Aetna cites certain federal cases as authority for the opposite result. The principal proponent of the narrower interpretation of the severability of interest clause has been the United States Sixth Circuit. That court, however, has mechanically applied the employee exclusion irrespective of the severability clause more on the strength of the principle of stare decisis than on case-by-case constructions of policy provisions. See, e. g., the cursory treatment of the issue in Maryland Casualty Co. v. American Fidelity & Casualty Co., 330 F.2d 526 (6th Cir. 1964), in which the district court expressed the opinion that the view we adopt today was the better one but nevertheless ruled otherwise, citing the constraints of stare decisis.[3] This continuing application by the Sixth Circuit of the restrictive reading of the severability clause solely on the strength of stare decisis is particularly unfortunate because the principal case and wellspring of authority on the issue in that circuit is Kelly v. State Automobile Insurance Association, 288 F.2d 734 (6th Cir. 1961). Kelly itself relies primarily upon Transport Insurance Company v. Standard Oil Co. as its authority, which as noted above was specifically overruled by *521 the Texas Supreme Court in Commercial Standard Insurance Co. v. American General Insurance Co. Despite the fact that the state authority on which the Sixth Circuit line of cases was founded has thus since been undermined, it continues an essentially rote application of Kelly.

We are aware that in Maryland Casualty Co. v. Fidelity & Casualty Co. of New York, 313 F. Supp. 560, 564 (W.D.Mo.1970), the Western District held otherwise, apparently based on an erroneous assumption as to Missouri law:

[I]n respect of Missouri jurisprudence, the case law is contrary to the rule advocated by plaintiff and holds that a "severability of interest" clause does not operate to extend coverage to claims for injuries to the named insured's employee[,]

citing Hanover Ins.

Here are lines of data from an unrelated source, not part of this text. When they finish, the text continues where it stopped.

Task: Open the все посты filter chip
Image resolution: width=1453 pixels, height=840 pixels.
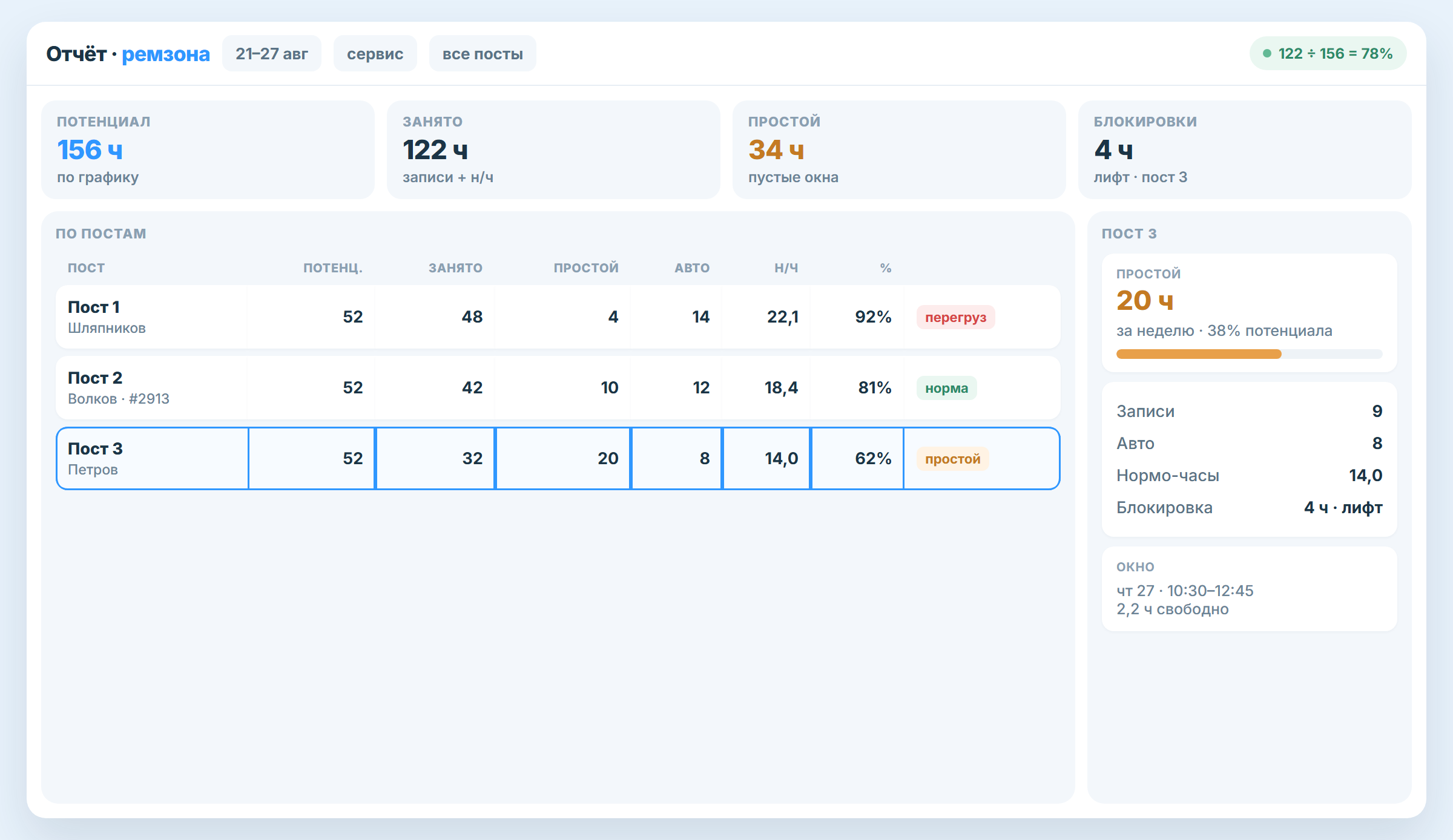Action: [483, 54]
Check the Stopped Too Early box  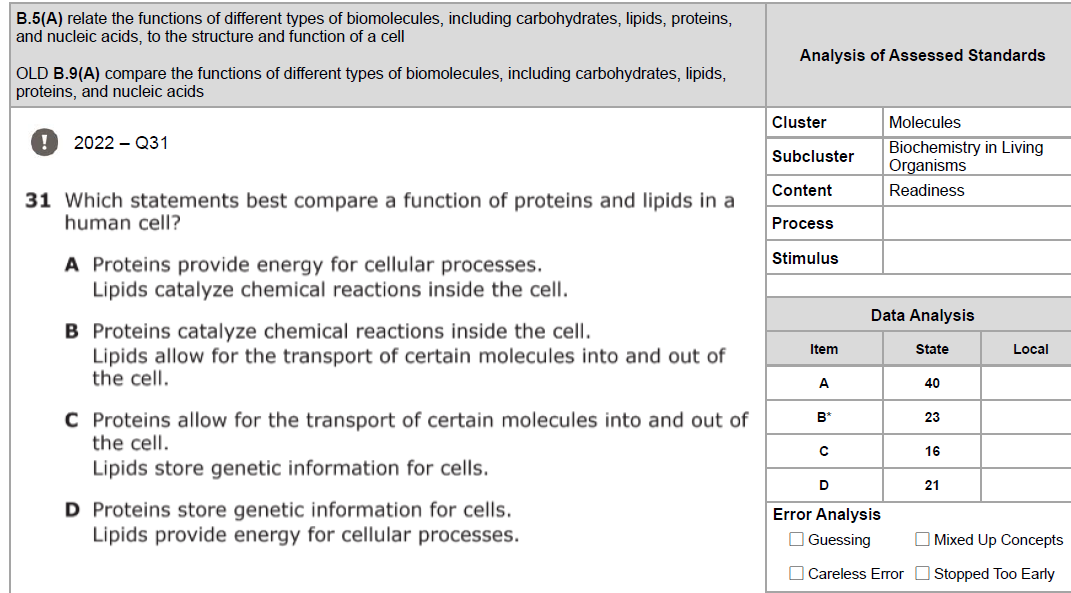[922, 573]
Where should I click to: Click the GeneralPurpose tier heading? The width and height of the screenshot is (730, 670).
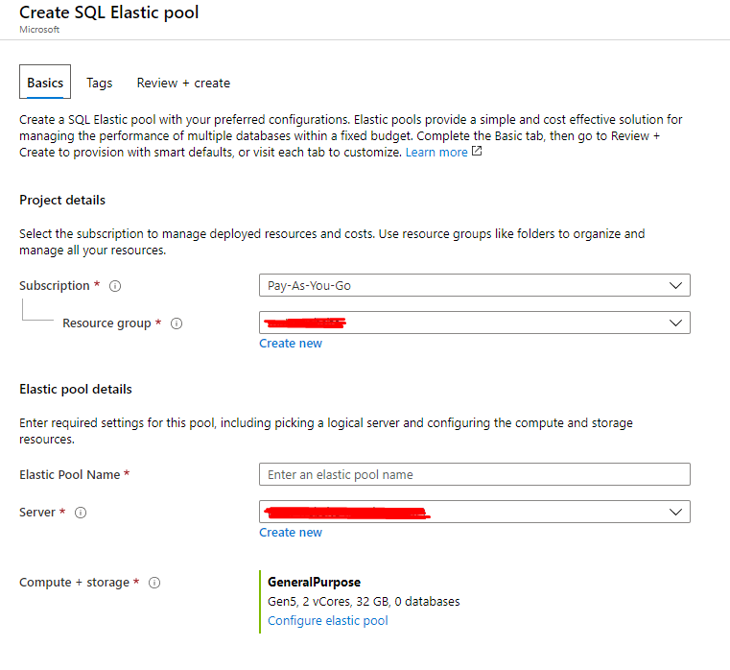[314, 582]
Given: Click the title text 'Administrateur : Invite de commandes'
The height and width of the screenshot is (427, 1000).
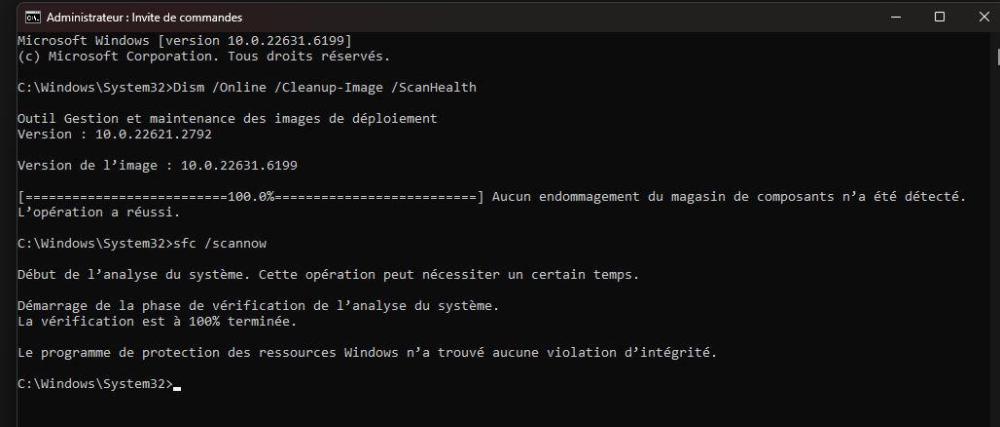Looking at the screenshot, I should tap(144, 18).
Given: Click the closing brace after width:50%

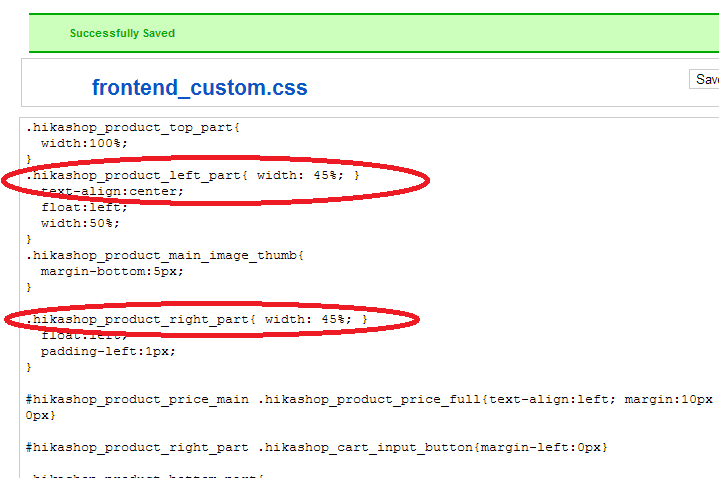Looking at the screenshot, I should pyautogui.click(x=30, y=239).
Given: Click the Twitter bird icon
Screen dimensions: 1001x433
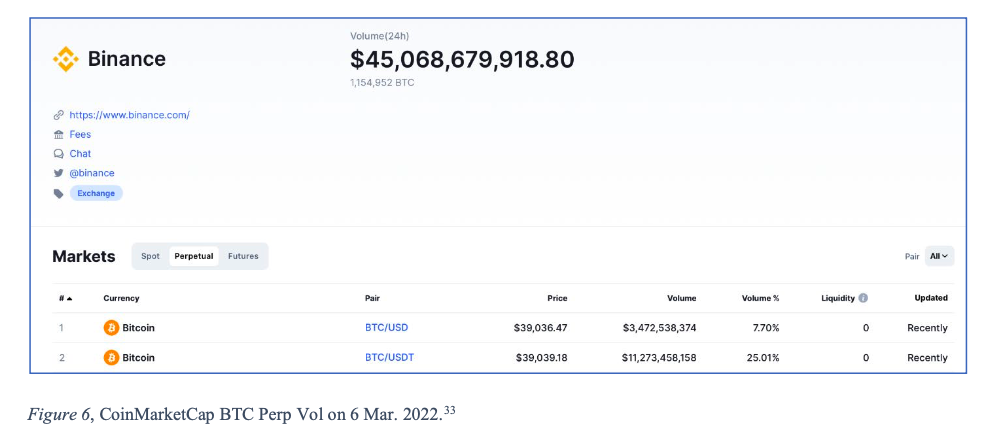Looking at the screenshot, I should coord(58,173).
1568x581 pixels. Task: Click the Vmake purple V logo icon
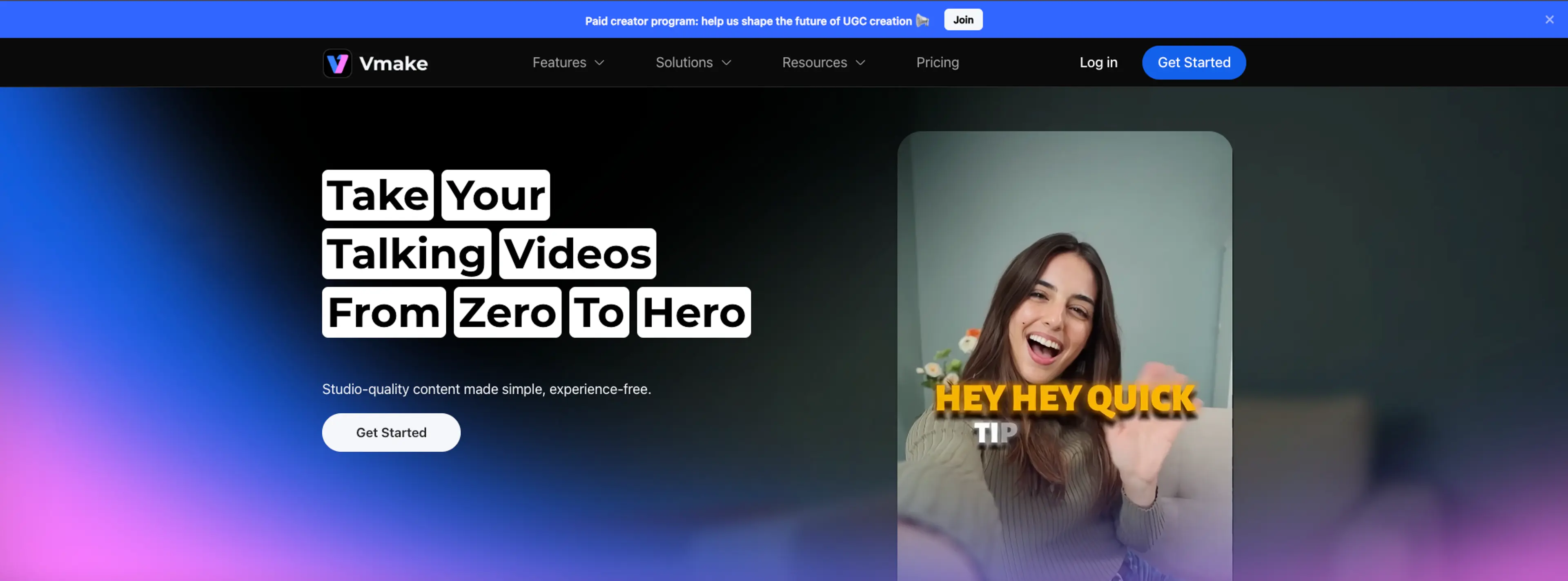(x=337, y=63)
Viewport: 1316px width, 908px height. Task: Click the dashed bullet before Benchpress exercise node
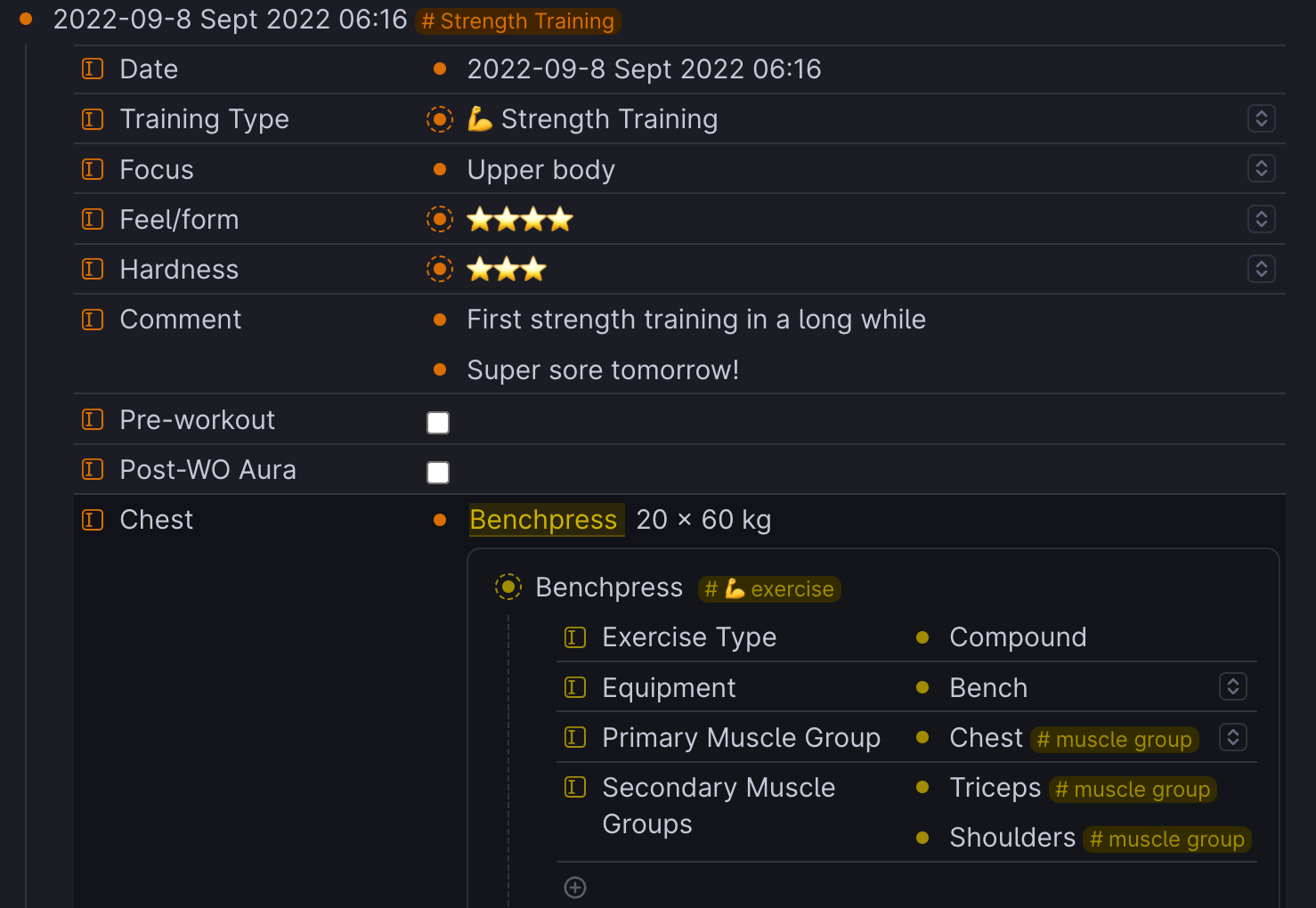click(x=508, y=587)
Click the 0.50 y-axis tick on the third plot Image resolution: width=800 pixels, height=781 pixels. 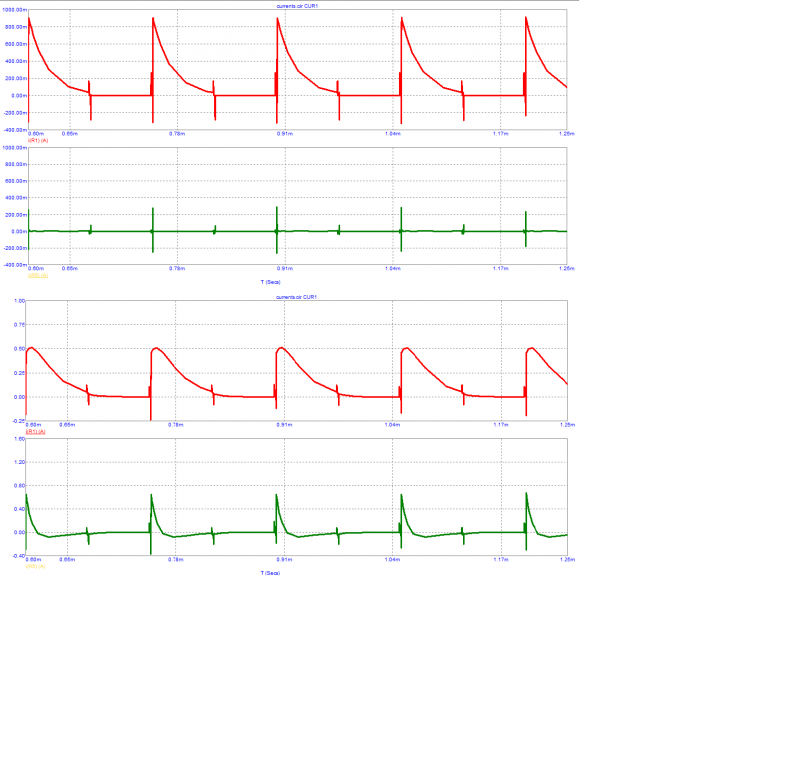pyautogui.click(x=19, y=349)
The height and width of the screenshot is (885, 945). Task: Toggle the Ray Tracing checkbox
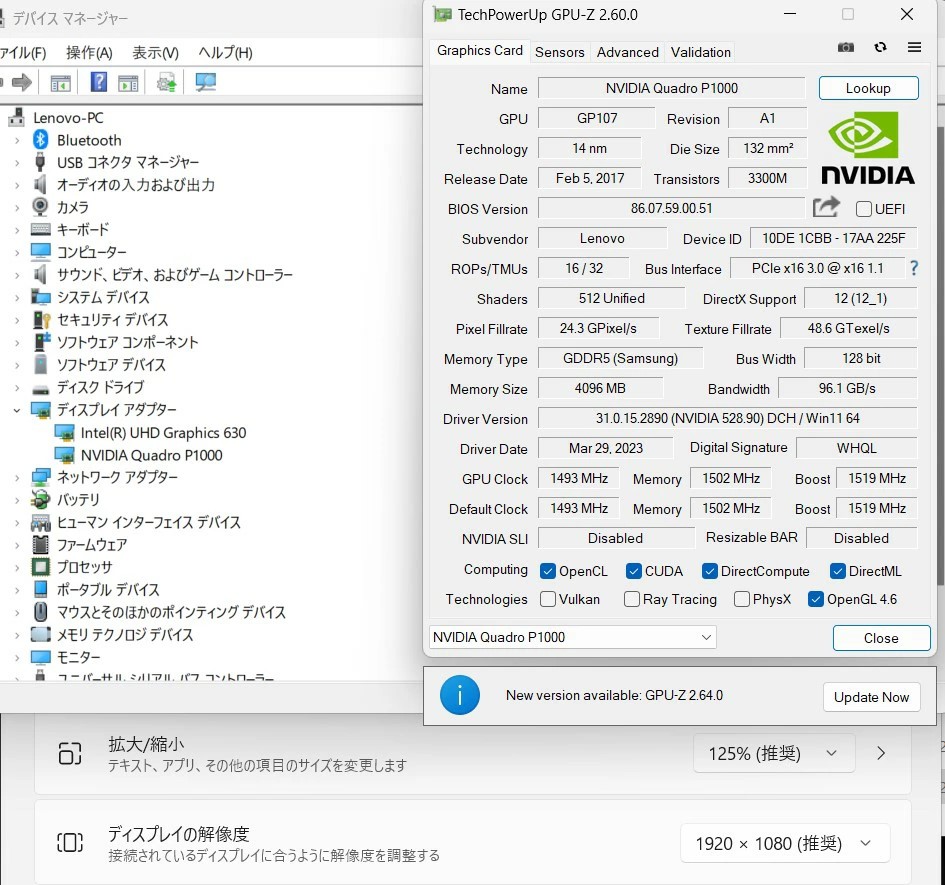click(632, 599)
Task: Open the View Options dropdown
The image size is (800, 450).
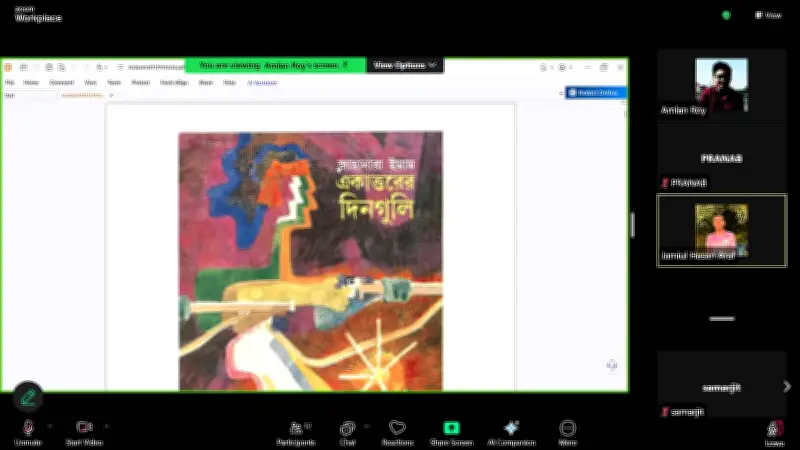Action: pyautogui.click(x=405, y=65)
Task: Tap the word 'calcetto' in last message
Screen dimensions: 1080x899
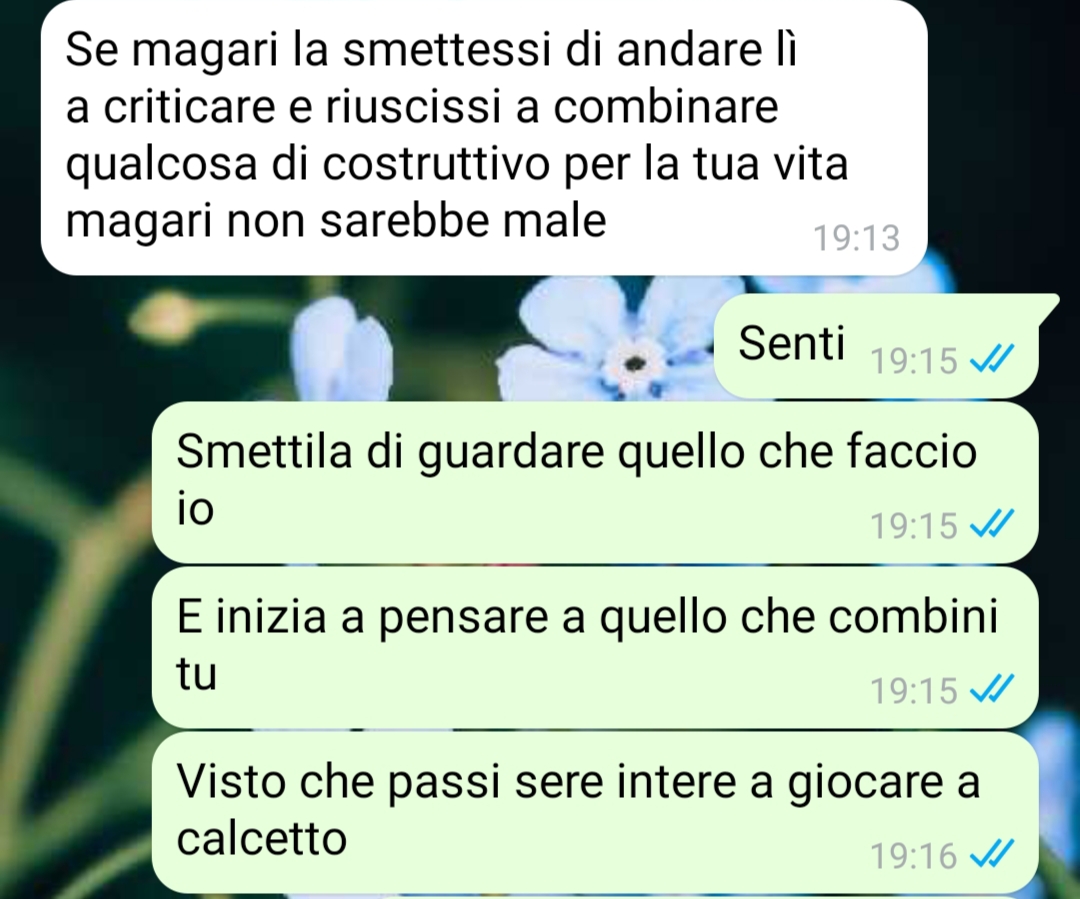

Co. Mass. Bond Dept. v. Travelers Indemnity Co., 210 F. Supp. 765 (E.D.Mo.1962), as authority for this proposition. Hanover, however, contains no such statement and, in fact, explicitly (and correctly) recognizes that "there are no Missouri appellate court decisions on the severability of interest clause." Id. at 767-8. The Hanover court instead chose to follow the Kelly case, based, as noted above, on a subsequently overruled Texas decision.

We hold that the severability of interest clause in essence creates a distinct policy and coverage as to Kitcherside, which would have been effective throughout the "use" transaction and which limits the application of the employee exclusion to situations where an employer-insured may be liable for injuries to an employee.

The judgment is reversed and remanded.



[1] As previously noted, the record does not reflect whether the two vehicles had disengaged.

[2] Some jurisdictions apply the employee exclusion only where the injured party seeks to impose liability upon his insured employer and would allow coverage where an employee of one insured is suing an additional insured, not his employer. See authorities collected in Zenti v. Home Insurance Co., 262 N.W.2d 588, 590 (Iowa 1978).

[3] Maryland Casualty Co. v. American Fidelity & Casualty Co., 217 F. Supp. 688 (E.D.Tenn. 1963).